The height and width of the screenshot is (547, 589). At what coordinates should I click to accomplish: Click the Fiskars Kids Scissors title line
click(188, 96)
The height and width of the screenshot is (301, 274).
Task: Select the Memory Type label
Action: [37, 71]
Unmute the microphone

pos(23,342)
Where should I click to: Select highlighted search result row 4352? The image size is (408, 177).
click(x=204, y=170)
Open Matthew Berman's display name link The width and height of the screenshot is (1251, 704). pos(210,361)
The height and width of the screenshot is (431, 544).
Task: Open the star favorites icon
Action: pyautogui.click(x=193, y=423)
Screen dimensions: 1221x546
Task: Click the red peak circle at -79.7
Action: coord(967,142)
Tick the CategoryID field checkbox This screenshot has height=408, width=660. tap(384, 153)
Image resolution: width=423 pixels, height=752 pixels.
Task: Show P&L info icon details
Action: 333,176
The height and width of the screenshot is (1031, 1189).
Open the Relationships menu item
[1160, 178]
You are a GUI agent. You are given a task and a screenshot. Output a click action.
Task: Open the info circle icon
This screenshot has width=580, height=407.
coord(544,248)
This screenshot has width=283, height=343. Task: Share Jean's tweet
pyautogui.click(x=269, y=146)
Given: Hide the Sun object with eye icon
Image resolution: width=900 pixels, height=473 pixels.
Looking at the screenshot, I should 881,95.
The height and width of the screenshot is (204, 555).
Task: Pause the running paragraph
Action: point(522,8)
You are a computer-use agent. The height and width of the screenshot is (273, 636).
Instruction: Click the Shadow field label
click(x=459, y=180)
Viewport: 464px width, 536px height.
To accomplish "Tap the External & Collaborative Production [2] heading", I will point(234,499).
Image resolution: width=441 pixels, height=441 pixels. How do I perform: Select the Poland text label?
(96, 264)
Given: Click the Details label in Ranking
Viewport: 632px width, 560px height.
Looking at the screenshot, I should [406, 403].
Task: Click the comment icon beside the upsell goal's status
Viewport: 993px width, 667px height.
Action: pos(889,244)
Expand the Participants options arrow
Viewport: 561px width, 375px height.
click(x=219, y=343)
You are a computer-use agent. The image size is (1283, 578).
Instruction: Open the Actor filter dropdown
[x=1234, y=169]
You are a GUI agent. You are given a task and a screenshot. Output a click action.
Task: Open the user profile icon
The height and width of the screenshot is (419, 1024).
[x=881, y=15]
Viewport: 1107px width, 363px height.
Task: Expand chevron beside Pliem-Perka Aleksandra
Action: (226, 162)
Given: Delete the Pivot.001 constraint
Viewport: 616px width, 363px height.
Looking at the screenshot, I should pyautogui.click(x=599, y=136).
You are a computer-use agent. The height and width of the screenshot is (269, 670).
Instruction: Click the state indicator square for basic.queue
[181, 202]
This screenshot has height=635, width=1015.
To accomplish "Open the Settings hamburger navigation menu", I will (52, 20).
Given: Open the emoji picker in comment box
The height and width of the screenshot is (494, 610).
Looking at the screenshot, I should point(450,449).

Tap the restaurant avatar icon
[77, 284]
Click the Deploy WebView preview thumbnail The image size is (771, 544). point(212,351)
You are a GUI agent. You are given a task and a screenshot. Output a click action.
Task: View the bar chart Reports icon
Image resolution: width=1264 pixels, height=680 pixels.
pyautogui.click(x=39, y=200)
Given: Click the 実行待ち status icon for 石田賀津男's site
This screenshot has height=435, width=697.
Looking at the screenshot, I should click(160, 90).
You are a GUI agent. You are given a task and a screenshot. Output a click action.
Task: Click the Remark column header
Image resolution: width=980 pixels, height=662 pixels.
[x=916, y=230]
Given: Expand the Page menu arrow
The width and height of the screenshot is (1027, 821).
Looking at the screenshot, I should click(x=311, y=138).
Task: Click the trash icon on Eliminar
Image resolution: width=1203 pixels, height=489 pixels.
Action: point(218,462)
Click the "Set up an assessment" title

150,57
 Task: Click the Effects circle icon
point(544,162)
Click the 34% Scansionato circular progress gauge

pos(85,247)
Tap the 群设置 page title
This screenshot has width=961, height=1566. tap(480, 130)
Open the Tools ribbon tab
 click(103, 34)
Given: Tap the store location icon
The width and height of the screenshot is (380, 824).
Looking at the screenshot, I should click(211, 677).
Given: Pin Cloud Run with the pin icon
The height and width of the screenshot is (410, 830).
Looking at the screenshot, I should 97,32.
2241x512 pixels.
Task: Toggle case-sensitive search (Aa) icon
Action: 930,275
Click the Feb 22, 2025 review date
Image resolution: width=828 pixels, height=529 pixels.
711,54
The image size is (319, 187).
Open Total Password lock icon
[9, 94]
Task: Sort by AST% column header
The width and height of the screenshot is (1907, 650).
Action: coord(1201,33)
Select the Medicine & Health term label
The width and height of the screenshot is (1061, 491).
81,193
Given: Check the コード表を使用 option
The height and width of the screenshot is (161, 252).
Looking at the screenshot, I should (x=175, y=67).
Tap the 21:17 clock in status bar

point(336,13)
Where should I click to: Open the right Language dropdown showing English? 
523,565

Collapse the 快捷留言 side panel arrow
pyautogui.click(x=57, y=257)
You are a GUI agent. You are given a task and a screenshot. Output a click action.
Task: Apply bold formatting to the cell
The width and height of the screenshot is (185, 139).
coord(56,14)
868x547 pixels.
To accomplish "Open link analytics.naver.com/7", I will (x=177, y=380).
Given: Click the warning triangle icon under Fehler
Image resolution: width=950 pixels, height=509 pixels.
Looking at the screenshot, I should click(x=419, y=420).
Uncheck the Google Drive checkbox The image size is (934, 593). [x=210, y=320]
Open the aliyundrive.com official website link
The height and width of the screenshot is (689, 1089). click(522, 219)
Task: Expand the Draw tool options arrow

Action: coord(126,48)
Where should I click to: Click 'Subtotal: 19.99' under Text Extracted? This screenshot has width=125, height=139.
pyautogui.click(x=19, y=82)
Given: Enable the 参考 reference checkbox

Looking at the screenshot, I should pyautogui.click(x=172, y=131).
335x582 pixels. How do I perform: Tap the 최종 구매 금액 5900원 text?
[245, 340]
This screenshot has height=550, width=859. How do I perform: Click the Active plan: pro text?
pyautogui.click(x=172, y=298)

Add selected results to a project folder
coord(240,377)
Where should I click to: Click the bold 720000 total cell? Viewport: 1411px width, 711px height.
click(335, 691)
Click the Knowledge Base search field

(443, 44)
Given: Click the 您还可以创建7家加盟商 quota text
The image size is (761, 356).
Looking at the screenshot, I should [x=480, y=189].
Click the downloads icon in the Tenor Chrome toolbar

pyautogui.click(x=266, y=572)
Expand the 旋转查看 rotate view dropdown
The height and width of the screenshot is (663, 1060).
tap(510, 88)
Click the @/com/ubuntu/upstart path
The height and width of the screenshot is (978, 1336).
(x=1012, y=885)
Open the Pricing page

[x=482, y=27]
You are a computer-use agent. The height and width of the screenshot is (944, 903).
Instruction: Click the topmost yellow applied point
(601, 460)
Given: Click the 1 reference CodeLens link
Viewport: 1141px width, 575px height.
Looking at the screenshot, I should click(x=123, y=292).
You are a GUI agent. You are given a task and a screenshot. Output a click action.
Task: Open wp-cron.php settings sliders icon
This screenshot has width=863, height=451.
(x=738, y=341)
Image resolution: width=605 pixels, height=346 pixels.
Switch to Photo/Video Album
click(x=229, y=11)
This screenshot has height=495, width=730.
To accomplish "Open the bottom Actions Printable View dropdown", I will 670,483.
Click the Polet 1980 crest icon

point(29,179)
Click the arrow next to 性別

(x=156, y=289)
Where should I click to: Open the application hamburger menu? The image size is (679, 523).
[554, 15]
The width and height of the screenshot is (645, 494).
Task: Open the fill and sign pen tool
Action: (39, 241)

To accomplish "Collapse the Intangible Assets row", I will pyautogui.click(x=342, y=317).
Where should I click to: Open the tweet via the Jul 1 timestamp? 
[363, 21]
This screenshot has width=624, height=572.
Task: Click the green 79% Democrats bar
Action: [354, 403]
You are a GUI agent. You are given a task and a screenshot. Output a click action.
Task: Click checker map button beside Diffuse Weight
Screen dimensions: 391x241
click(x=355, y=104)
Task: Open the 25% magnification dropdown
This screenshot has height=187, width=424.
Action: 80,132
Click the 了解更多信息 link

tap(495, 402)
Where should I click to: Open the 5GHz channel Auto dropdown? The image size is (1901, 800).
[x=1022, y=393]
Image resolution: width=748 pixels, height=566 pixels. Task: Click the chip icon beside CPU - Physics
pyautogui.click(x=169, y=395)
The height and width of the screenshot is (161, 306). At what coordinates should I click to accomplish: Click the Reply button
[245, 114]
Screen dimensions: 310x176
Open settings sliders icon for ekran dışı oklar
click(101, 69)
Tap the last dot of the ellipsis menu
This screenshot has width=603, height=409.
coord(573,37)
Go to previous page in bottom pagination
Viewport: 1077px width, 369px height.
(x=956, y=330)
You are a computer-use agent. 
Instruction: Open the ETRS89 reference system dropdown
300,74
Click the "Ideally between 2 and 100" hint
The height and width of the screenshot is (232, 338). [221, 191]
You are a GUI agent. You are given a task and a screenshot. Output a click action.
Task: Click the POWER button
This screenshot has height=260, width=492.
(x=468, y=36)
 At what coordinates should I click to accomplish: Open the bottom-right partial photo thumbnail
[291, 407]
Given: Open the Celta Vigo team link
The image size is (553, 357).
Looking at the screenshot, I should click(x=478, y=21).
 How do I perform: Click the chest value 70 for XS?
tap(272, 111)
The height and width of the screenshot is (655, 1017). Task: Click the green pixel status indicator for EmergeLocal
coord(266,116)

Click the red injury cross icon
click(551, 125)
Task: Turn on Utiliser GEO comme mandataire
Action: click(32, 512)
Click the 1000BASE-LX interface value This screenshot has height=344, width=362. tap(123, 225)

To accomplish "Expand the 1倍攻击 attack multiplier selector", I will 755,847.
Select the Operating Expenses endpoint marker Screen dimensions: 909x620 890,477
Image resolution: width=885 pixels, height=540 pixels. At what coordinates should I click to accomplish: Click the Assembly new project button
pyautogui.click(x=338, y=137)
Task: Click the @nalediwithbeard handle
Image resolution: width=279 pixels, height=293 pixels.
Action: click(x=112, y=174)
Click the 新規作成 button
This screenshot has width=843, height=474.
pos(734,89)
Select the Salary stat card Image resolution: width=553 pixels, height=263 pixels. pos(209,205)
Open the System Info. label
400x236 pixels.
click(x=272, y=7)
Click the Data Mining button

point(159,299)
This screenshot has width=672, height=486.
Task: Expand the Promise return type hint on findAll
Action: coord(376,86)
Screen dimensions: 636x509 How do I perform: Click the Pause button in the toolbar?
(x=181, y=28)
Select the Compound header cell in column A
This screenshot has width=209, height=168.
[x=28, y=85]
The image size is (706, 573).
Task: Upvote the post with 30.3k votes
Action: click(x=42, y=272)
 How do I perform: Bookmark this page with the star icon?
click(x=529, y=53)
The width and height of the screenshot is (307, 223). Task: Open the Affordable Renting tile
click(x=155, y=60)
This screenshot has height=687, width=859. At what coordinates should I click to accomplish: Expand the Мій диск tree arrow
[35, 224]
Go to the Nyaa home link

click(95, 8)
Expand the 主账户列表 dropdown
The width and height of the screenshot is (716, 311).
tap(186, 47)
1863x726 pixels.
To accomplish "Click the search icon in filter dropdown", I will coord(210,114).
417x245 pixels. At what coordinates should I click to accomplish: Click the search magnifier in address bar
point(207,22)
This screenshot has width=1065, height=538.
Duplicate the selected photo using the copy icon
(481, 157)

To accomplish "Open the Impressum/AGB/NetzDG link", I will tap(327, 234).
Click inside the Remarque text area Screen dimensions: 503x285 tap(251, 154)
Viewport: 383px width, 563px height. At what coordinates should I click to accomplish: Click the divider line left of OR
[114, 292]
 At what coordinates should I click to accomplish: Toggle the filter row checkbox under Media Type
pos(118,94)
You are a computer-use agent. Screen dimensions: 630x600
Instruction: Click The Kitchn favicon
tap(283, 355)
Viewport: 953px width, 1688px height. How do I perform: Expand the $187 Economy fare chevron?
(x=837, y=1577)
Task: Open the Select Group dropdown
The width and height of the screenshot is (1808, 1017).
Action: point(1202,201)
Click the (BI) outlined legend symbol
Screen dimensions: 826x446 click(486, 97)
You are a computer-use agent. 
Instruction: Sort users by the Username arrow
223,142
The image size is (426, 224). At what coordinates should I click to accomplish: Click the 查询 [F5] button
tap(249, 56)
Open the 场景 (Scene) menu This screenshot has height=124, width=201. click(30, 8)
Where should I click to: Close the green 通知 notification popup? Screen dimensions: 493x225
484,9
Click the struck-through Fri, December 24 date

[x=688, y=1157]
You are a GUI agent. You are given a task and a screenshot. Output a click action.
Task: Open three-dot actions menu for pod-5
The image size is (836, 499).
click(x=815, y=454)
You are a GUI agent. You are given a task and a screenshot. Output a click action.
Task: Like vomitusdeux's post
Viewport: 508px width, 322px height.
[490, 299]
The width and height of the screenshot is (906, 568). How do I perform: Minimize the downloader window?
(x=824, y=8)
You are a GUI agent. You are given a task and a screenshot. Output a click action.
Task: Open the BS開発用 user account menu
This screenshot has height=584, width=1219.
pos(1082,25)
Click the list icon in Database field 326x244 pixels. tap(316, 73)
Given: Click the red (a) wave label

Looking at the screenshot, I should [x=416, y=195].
+ + + + +
Copy out all the lines of the records that include "header".

Task: Click the Remark column header
Task: Sort by AST% column header
Select the Compound header cell in column A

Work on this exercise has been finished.